Exclusion criteria for all groups were prematurity (<36 weeks), IQ estimate below 70, and neurological disease. For the ADHD group an additional exclusion criterion was previous stimulant treatment. For the TDC additional criteria were no history of a psychiatric disorder, dyslexia, nor head injury (with loss of consciousness).

Measures

The Letter-Number Sequencing test (LNS) from the Wechsler Intelligence Scales for Children – IV (WISC-IV) was used to measure verbal working memory [37]. It is considered to be a working memory test involving verbal attention span, mental manipulation, short-term memory, sequencing, visuospatial imaging and processing speed [37][40]. The LNS consists of ten items. Each item contains three trials with the same number of digits and letters. Children are required to listen to a presentation of alternating letter and digits. After each trial the child is asked to recall the numbers in ascending order and the letters in alphabetical order [37]. In the current study total correct recalled trials were examined. Lower raw scores indicate difficulties with the task. Factor loading (.62) and test–retest reliability (.70–.80) are reported as good for the LNS [41].

The Norwegian version of the Hopkins Verbal Learning Test - Revised (HVLT-R) [42] was used to assess acquisition and delayed recall. The HVLT-R is a list learning test, which consists of 12 nouns within three semantic groups. The acquisition variable consists of three acquisition trials in which the administrator reads the words aloud and then asks the child to repeat as many as he/she can remember in any order. A delayed recall trial is introduced after 20–25 minutes, in which the child is asked to simply retrieve as many of the words listed in the acquisition trial as he/she can remember. The children are not informed about the delayed recall trial beforehand. Lower raw scores indicate difficulties with the task.
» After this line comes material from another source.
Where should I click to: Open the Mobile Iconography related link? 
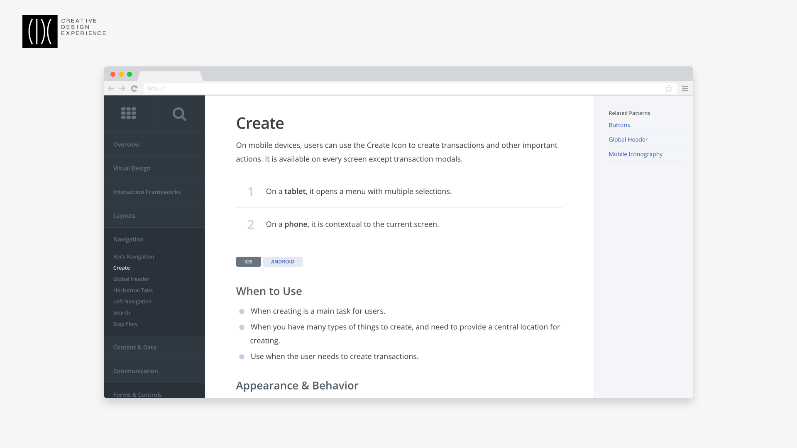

Research using HVLT-R has shown good discriminant validity (canonical correlations up to.83) and test-retest reliability ranging from.47 to.59 [43][45].

The parents were asked to fill out the CBCL [32]. The CBCL is a 120 item instrument that provides information on several subscales regarding child/adolescent psychopathology and behavioural disturbances. It is widely used internationally and has demonstrated good discriminant validity with mean factor loadings across societies at.62 [46]. Parents rate the items on a three point Likert-type scale with the values: 0 = not true, 1 = somewhat or sometimes true, 2 = very often true. In addition to total problems, school and attention subscales, a composite score (i.e. mean of T-scores from the CBCL syndrome scales without the attention problems subscale) was computed.

Data Analyses

Significant results are reported at p≤.05 level. Demographic characteristics were investigated using the Chi-squared test for independence (gender) and one-way analysis of variance (ANOVA) (age, mother's education, IQ) followed up by Fisher's Least Significant Difference (LSD) post-hoc test for group comparisons. Pearson correlations between verbal working memory, acquisition and delayed recall were conducted for all groups. Differences between the HFA+ and HFA- groups on age, IQ and CBCL syndrome subscales were analyzed with an independent samples T-test. Differences between groups on verbal working memory, acquisition and delayed recall measures were analyzed with ANOVAs followed by Fisher's LSD post-hoc test. To investigate potential differences between the HFA+, HFA-, ADHD and TDC groups, ANOVAs were followed by Fisher's LSD post-hoc test for the verbal working memory, acquisition and delayed recall measures. Separate ANOVAs excluding the children that were on medication were also performed. To control for a possible confounding effect of gender an overall MANCOVA of all dependent measures with sex as a covariate was conducted. We also ran independent measures T-tests between those in the ADHD group with a T-score above 65 on the CBCL attention subscale and those with a T-score below 65. The data analyses were conducted using the Statistical Package for Social Sciences (SPSS) version 19.0 for Windows.

Results

The results for the undivided HFA-group, the ADHD group and the TDC group (see Table 3)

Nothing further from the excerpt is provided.